Appeal from the District Court of Lake County, Honorable Harold A. Grant, Judge.
Duke W. Dunbar, Attorney General, John P. Moore, Deputy, Patricia W. Robb, Special Assistant, for plaintiff-appellee.
Cosgriff, Dunn and French, Hugh R. Warder, Robert H.S. French, for defendant-appellant.
[1] The appellant, James Simmons, was convicted of possession of cannabis sativa L., in violation of C.R.S. 1963, 48-5-2. His sole contention here is that the evidence shows that he was entrapped into committing the offense and is therefore entitled to acquittal of the charge. Since we find the contention to be without merit we affirm.
The record discloses the following relevant facts leading to the appellant's conviction: On the evening of May 10, 1969, appellant, while drinking in a Leadville bar, was approached by one Larry Kasten and asked if he (appellant) could procure some marijuana. Appellant thereupon advised Kasten to come to the appellant's house the next morning to pick up some "stuff." There was conflicting testimony as to when and on how many other occasions Kasten had solicited appellant for marijuana, but Kasten admitted to approaching appellant on two other occasions, all within one month of May 10, 1969. On the morning of May 11, 1969, Kasten was met at his house by Donald Hansen, a deputy sheriff of Lake County. After searching Kasten, Hansen placed a five dollar bill in Kasten's pocket. Kasten left his house and went to the home of appellant, where the money was exchanged for a small matchbox containing marijuana. Kasten returned to his home and gave the matchbox to Hansen.

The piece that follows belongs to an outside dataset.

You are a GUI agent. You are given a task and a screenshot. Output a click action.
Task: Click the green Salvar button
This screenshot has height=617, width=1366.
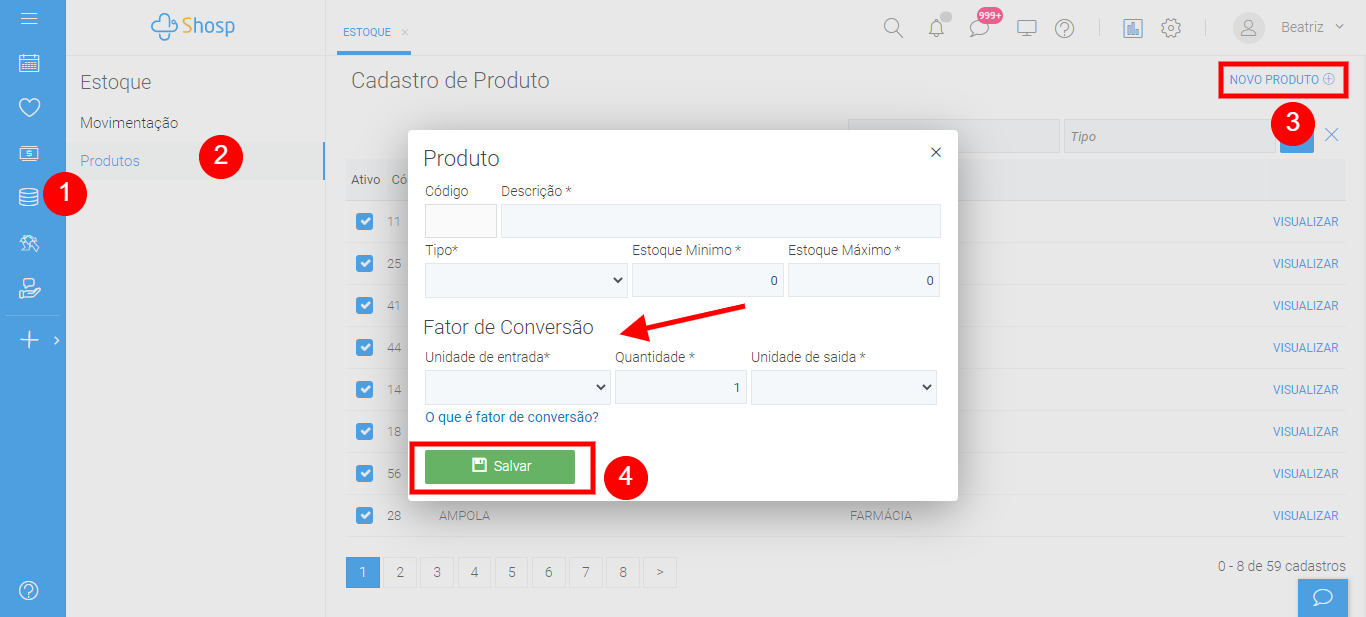(500, 466)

[2-4] The defense of entrapment was unknown to the common law and is still not available to defendants in many jurisdictions, see Donnelly, Judicial Control of Informants, Spies, Stool Pigeons, and Agent Provocateurs, 60 Yale L.J. 1091, 1098-1115; Martinez v. United States, 373 F.2d 810, (10th Cir.). However, in Colorado entrapment has been regarded as a defense since at least 1893. As the law on this point has developed, the courts have drawn a strong distinction between (1) the seduction by a government agent of an innocent person into doing an unlawful act not contemplated by him, and (2) government agent affording an opportunity to one who has the intent and design to commit a criminal offense to do so. People v. Patterson, 175 Colo. 19, 485 P.2d 494; Mora v. People, 172 Colo. 261, 472 P.2d 142; Yeager v. People, 170 Colo. 405, 462 P.2d 487; Gonzales v. People, 168 Colo. 545, 452 P.2d 46; Reigan v. People, 120 Colo. 472, 210 P.2d 991; Simmons v. People, 70 Colo. 262, 199 P. 416. The first situation affords a complete defense to one charged with a crime under those circumstances. The second is a perfectly proper tool in the arsenal of law enforcement agents.

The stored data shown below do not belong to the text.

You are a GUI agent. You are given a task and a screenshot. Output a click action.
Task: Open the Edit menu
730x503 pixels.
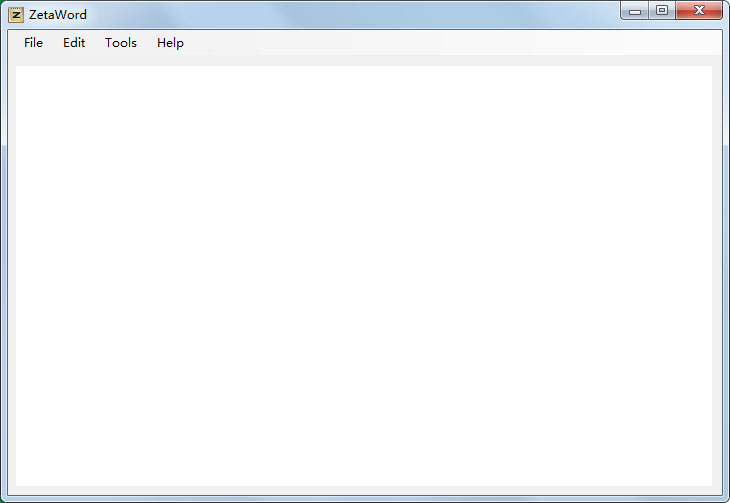point(74,43)
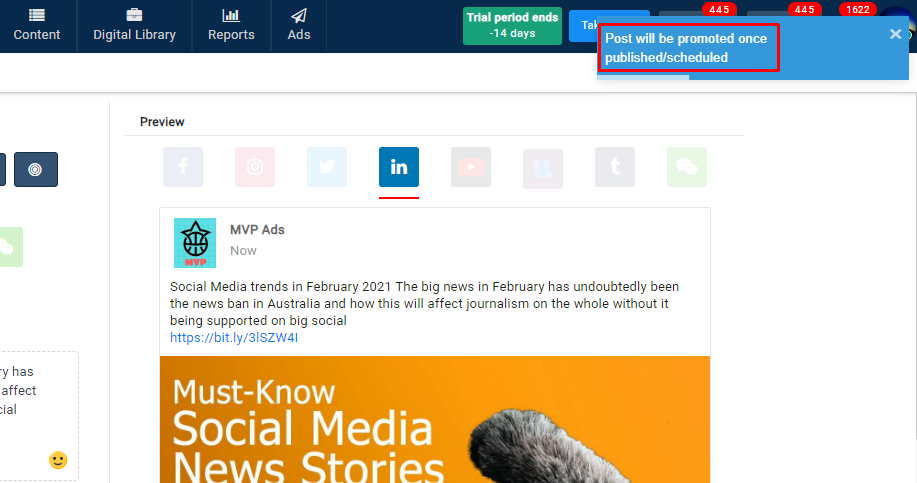Image resolution: width=917 pixels, height=483 pixels.
Task: Select the Facebook preview icon
Action: pyautogui.click(x=183, y=167)
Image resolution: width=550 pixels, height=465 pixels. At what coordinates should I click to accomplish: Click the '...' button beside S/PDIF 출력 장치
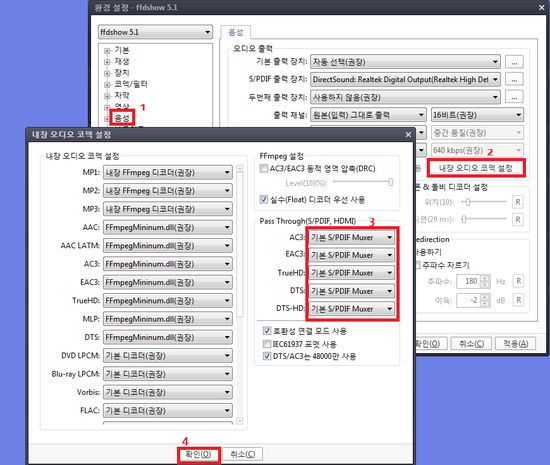514,80
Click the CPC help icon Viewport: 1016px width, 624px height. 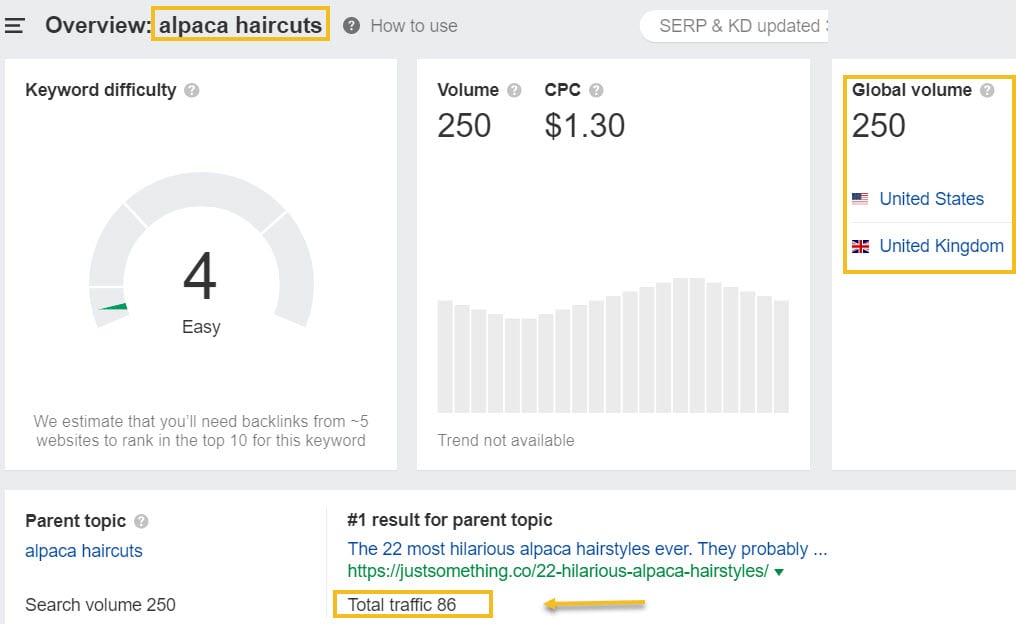[x=596, y=90]
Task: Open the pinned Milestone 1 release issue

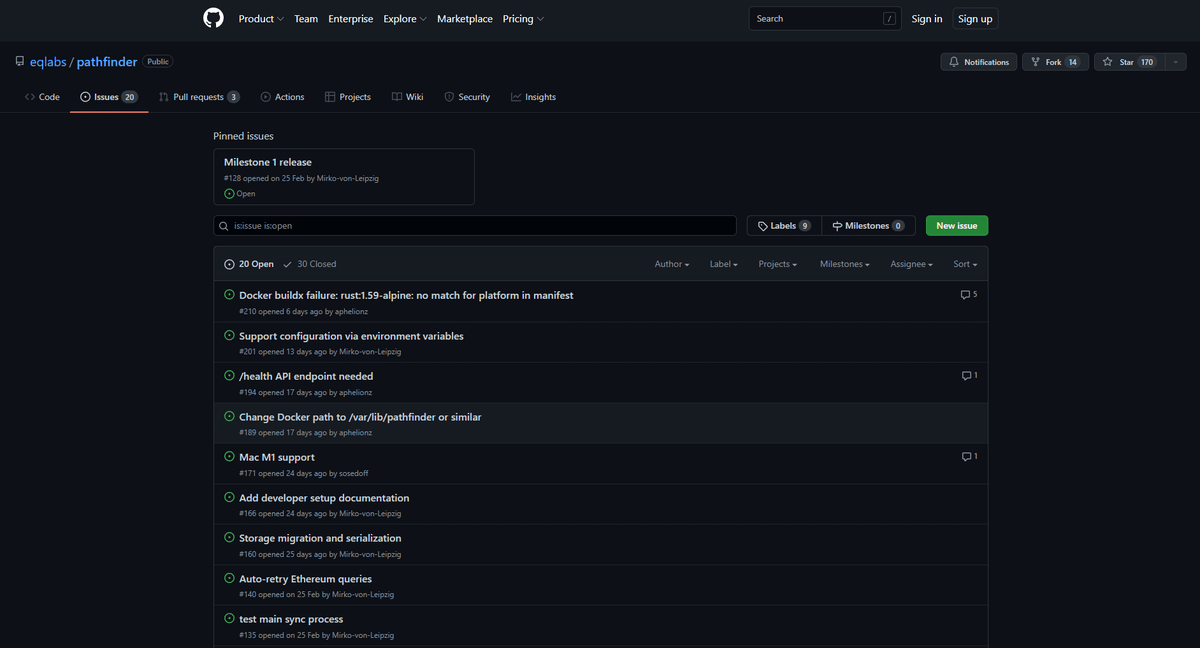Action: pos(268,162)
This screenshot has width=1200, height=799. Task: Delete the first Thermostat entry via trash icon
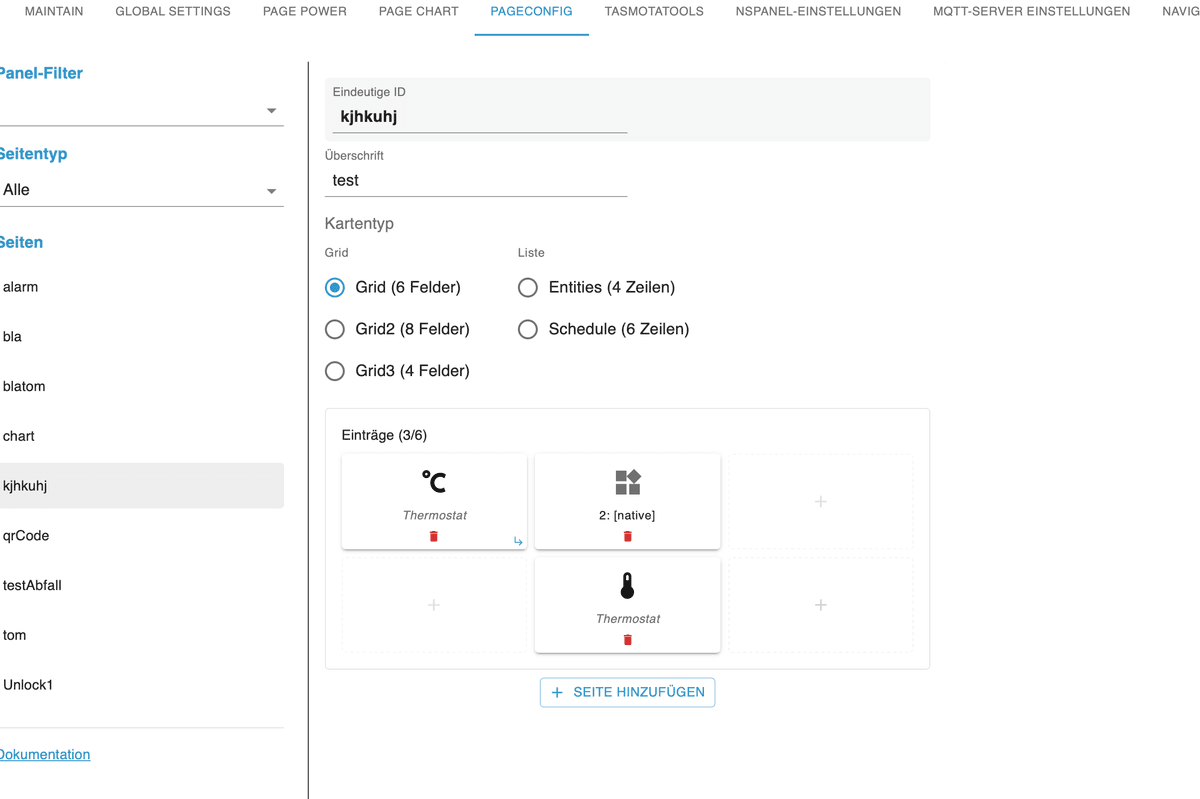click(434, 537)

[5] The evidence here shows no circumstances which would lead to the application of the doctrine of entrapment as a matter of law. There were no circumstances present in the instant case which in other cases have led courts to hold the defense of entrapment good, such as importunate solicitations accompanied by an attempt to arouse the sympathies of the defendant to an urgent need of the importunee. Nor do we find anything in the record which indicates anything other than that the government agent gave the appellant the opportunity to commit a crime, an opportunity which he took advantage of to his ultimate detriment.
The judgment is affirmed.
MR. JUSTICE HODGES, MR. JUSTICES GROVES and MR. JUSTICE ERICKSON concur.